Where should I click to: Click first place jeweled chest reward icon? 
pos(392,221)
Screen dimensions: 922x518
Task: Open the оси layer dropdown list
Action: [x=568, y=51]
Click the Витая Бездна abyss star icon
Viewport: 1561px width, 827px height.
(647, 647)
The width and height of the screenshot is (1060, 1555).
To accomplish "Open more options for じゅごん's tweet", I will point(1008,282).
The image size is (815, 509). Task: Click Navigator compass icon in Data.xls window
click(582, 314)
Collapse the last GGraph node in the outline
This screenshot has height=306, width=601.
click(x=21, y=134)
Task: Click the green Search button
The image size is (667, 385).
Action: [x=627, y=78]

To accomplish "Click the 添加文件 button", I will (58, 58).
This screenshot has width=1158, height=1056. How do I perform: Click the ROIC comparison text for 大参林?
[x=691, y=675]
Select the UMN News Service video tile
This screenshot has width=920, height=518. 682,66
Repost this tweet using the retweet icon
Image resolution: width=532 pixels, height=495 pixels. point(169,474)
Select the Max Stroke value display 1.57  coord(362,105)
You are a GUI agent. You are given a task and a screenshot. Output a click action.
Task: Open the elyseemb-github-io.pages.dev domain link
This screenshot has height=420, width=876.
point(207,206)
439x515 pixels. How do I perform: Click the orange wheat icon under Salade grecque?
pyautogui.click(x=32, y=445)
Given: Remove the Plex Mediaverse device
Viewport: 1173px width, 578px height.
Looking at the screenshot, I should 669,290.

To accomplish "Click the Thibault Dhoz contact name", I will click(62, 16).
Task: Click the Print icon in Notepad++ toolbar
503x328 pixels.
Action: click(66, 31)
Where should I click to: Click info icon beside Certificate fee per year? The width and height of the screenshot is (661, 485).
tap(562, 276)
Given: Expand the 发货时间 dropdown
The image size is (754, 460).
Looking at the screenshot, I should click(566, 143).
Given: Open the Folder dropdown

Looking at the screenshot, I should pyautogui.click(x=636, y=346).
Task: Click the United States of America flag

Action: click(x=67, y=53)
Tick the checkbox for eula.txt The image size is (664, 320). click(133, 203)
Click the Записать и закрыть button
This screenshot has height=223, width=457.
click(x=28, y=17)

═══

Look through the material above for "will" and copy the lines that have it.

FINISHED TASK:
To accomplish "Open more options for じゅごん's tweet", I will point(1008,282).
To accomplish "Click the 添加文件 button", I will (58, 58).
To accomplish "Click the Thibault Dhoz contact name", I will click(62, 16).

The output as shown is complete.